でももうひとつはずせない大きな理由が、Sashaのワイナリー。
2004年からはじめは趣味で始めたという彼のワイナリー。
今では質を重視するワインメーカーのひとつに成長してしまった。
スーパーマーケットでは売らない。レストランにしか置かない。大量に生産しない。
そんなSashaのワインを手に入れたい人が彼のところに度々来るらしい。そこで、彼は自分のオフィスの1階にワインバー、兼ワインショップを作ることにしたらしい。
私たちが訪ねたときはちょうどバーのオープン直前だった。それもあってあんなに忙しそうにしていたんだと思うけど。
まだ外装も内装も中途半端とはいえ、ほぼ出来上がっているバーは素敵な空間だった。
今年初めて出荷らしい。しかも丁寧に作ったロゼは、ロゼと言うものの味をまったく知らない私にとってもとてもおいしい。
さて、モルドバについてから数日後、やっとSashaのワイナリーへ。
これ・・・もしどれかと入れ替わっちゃったら大変なことになるようなぁ、なんて、風でゆれるタグを見ながらいらぬ心配。
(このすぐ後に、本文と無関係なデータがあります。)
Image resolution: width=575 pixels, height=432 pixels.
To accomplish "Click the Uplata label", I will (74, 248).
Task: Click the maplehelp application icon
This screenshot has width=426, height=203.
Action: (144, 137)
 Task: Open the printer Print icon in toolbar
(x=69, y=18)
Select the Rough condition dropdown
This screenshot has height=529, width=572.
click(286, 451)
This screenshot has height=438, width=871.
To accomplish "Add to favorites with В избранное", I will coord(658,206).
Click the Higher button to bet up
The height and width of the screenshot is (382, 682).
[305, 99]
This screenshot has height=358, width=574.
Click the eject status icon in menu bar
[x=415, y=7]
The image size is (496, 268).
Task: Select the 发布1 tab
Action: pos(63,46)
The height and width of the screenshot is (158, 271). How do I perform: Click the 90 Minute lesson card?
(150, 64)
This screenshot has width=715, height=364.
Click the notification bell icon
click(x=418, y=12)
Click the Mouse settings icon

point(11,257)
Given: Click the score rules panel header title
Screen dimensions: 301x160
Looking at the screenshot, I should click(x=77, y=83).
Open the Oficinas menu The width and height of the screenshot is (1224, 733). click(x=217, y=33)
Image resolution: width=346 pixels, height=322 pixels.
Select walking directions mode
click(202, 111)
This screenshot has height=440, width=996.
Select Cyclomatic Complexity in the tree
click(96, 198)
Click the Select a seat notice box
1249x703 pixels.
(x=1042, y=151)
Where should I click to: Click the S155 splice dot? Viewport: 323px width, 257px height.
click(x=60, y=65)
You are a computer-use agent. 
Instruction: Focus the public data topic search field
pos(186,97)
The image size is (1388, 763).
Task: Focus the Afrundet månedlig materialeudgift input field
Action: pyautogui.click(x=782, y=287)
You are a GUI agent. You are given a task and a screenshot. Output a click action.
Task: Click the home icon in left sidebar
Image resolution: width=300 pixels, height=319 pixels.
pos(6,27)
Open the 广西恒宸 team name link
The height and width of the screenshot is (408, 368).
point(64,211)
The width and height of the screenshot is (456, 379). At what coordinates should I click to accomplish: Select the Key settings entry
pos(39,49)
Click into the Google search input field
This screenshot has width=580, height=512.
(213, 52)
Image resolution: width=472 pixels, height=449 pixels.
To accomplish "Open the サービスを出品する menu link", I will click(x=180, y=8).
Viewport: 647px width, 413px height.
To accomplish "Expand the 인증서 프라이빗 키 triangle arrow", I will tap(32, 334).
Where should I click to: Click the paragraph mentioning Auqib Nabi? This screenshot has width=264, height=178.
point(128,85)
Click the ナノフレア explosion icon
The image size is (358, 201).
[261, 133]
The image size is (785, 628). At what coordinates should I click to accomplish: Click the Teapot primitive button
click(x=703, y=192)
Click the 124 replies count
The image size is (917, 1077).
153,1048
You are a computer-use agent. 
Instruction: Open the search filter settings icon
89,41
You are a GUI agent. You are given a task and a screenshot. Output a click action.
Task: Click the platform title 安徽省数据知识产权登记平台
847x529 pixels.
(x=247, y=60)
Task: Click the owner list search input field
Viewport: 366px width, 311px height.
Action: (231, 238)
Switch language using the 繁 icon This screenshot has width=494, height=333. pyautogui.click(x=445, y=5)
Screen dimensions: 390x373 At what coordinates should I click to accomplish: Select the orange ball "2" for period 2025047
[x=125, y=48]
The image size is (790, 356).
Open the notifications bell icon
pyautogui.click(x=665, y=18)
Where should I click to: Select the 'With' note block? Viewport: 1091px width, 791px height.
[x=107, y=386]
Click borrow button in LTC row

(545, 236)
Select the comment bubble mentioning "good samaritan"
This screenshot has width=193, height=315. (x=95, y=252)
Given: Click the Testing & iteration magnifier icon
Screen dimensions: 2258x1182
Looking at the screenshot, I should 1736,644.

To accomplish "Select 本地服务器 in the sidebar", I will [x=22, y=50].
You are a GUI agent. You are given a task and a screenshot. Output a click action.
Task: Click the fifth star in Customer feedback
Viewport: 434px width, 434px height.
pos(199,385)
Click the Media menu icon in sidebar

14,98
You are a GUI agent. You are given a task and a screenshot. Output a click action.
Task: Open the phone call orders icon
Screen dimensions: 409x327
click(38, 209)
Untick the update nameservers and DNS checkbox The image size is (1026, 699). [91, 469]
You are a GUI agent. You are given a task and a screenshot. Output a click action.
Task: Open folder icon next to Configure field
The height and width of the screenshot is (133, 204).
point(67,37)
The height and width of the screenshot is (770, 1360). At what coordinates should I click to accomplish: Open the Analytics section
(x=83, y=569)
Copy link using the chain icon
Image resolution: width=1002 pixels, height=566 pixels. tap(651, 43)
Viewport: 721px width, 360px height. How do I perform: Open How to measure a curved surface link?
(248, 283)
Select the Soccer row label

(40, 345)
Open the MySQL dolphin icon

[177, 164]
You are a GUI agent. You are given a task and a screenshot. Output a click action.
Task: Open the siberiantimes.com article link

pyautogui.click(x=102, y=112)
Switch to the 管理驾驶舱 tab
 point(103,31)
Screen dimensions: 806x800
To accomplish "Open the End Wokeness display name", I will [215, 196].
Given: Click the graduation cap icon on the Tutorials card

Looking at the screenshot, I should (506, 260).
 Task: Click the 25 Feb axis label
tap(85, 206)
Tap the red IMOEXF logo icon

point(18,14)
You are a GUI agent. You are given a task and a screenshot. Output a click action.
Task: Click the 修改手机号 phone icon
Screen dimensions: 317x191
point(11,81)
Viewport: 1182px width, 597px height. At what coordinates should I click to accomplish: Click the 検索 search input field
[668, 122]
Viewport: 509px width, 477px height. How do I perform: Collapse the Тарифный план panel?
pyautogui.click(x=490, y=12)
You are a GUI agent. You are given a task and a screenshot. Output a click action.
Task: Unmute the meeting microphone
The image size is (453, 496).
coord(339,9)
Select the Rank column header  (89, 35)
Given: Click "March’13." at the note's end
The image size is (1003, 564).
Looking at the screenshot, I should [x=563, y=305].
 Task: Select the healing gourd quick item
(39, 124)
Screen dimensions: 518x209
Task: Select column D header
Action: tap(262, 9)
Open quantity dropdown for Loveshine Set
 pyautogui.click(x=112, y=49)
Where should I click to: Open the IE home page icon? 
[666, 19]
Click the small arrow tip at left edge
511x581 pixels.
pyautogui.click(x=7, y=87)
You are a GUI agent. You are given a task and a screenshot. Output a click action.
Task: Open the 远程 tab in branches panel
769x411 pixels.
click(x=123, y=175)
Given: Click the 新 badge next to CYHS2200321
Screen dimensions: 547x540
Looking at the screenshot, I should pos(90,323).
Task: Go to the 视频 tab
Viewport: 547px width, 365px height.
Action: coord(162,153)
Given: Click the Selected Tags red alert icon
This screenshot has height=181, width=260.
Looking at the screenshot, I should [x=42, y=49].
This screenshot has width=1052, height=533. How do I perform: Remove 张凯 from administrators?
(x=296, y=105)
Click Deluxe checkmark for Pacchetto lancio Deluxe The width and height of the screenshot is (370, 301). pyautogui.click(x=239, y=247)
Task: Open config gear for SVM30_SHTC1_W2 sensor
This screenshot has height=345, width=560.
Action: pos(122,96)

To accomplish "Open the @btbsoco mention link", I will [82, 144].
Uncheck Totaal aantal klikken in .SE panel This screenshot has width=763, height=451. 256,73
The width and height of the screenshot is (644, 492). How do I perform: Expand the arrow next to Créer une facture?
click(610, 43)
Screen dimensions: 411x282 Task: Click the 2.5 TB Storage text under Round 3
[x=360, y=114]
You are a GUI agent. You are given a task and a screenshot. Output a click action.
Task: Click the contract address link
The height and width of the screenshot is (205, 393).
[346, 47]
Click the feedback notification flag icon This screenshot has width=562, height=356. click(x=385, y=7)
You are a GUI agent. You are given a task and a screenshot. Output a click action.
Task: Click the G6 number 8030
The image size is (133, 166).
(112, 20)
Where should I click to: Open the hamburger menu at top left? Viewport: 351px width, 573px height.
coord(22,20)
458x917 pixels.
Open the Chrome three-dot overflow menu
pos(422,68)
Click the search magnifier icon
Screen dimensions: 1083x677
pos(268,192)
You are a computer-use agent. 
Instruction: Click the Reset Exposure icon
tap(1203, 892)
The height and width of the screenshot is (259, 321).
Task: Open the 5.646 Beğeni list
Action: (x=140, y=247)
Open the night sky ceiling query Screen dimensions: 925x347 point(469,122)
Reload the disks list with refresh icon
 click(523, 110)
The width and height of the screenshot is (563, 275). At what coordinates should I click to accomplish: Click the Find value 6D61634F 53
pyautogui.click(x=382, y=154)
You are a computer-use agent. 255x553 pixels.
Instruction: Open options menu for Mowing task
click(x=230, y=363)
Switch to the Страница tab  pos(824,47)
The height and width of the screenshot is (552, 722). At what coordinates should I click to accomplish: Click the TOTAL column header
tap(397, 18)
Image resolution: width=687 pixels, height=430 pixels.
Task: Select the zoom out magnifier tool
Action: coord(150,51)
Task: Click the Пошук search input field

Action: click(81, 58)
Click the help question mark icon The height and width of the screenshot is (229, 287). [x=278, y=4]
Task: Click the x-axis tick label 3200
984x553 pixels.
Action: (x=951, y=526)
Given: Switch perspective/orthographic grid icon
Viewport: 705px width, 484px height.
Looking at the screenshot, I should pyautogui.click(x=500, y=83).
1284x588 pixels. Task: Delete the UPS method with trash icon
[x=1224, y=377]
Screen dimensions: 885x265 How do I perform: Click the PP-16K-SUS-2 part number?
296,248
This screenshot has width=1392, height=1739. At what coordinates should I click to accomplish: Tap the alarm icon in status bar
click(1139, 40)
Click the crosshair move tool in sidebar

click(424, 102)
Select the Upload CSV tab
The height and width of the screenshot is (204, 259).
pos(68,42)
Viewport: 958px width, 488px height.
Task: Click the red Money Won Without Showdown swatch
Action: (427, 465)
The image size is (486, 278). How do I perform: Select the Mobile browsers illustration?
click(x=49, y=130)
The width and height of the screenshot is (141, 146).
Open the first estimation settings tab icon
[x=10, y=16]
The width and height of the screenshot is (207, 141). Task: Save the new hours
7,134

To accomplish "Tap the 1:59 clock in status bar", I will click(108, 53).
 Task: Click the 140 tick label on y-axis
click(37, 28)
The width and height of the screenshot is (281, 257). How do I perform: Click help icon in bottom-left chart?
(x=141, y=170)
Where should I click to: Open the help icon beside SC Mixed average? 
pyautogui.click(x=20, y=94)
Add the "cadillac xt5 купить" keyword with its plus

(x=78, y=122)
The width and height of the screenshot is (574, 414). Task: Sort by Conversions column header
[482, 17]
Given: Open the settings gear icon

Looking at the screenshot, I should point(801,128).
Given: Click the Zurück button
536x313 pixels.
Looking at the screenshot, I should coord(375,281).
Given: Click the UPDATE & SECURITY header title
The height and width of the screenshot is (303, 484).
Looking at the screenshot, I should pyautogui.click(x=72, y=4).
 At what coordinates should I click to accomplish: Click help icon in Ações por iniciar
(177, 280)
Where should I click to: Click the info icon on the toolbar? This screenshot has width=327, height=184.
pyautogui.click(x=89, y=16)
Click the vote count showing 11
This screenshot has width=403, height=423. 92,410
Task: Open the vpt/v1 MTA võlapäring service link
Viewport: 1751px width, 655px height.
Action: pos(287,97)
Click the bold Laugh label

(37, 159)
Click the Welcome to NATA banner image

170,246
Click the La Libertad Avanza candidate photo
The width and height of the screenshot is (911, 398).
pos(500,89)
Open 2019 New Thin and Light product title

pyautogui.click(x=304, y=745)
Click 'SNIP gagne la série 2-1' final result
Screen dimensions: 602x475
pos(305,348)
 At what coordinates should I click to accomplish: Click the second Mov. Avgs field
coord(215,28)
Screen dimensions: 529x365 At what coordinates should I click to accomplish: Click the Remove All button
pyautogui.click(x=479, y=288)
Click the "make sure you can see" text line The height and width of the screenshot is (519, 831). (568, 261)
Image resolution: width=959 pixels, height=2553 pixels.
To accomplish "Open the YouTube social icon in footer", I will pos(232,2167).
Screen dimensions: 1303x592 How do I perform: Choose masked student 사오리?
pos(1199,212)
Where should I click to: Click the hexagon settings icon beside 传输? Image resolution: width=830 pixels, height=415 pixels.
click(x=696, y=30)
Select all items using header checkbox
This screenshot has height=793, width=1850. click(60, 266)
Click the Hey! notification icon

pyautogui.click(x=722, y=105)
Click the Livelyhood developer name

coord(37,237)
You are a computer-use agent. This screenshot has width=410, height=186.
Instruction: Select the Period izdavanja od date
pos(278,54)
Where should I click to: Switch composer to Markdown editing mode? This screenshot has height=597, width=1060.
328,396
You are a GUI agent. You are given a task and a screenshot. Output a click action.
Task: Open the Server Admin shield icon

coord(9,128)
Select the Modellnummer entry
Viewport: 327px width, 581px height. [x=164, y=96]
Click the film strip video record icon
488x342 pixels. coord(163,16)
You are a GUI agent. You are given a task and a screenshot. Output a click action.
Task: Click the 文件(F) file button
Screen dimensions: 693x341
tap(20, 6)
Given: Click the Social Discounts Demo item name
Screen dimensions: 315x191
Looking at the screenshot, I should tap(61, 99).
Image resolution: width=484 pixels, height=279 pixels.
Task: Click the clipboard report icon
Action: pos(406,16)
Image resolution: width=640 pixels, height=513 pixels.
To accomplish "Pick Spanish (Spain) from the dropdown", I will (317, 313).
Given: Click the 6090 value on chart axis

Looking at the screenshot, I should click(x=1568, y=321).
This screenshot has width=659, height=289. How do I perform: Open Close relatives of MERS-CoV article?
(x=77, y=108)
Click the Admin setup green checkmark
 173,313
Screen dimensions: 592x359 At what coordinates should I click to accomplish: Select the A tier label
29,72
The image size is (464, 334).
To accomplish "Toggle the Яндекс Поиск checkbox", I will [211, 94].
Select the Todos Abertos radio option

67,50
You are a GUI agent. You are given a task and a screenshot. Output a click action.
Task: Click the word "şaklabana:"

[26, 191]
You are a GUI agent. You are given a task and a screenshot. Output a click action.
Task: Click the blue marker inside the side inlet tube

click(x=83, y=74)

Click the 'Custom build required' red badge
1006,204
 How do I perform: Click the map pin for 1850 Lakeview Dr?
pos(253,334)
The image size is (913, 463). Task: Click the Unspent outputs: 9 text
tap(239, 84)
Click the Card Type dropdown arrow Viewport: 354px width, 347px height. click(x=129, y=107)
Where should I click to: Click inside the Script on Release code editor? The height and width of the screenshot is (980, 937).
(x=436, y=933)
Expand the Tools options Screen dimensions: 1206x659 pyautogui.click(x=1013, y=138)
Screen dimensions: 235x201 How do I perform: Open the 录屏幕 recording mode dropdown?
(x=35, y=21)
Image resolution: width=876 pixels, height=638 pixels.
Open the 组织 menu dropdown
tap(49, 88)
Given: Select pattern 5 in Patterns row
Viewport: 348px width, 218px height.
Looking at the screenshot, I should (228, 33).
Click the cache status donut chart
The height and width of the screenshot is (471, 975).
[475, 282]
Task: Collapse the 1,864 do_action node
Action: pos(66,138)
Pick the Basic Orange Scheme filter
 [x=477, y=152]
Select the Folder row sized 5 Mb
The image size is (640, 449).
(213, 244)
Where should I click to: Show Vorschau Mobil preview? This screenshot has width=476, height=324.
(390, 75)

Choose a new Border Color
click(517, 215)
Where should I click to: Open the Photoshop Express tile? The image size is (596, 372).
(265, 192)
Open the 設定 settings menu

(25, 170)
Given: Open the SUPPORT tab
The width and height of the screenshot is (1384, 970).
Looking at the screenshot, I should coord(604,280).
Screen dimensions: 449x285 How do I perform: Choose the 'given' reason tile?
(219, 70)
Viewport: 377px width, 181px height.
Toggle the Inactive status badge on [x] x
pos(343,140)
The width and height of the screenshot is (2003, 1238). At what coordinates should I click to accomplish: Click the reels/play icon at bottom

酸度とかそういうワインの要素が数字になっているみたい。私にとってこれはただの数字だけど、ワインを造る人にとっては、この数字で味が想像できるんじゃないかと思う。
何にしてもプロってすごいね。
そして、先ほどの写真と同じ大きなタンクにおもちゃのようにくっついてる小さな蛇口から、Sashaが作りかけ、でもほぼ出来上がりのワインを飲ませてくれた~。
この中にも大量のワインが・・・。
赤は白ワインほどにごっているのがわからない。
通り雨が上がった後で、みんな濡れてる。
「Yasko。あの地平線見える?」
「見える。」
「あそこまでが僕の畑だよ。」
へ?
あの地平線まで?
モルディブで一緒にいたころは、なぜか私のことをやたらと心配して、いつも私の後ろをくっついて歩いていたSasha。私が一人で歩いていると「あれ?今日は子犬ちゃんはどうしたの?」ってみんなにからかわれていた。
たった7年。でもやっぱり7年。
地平線まで・・・なんて言われると、Sashaがすごく変わってしまったような気がちょっぴりだけする。でも、誰がどう見ても少し変わり者の彼を思えばさもありなん、だ。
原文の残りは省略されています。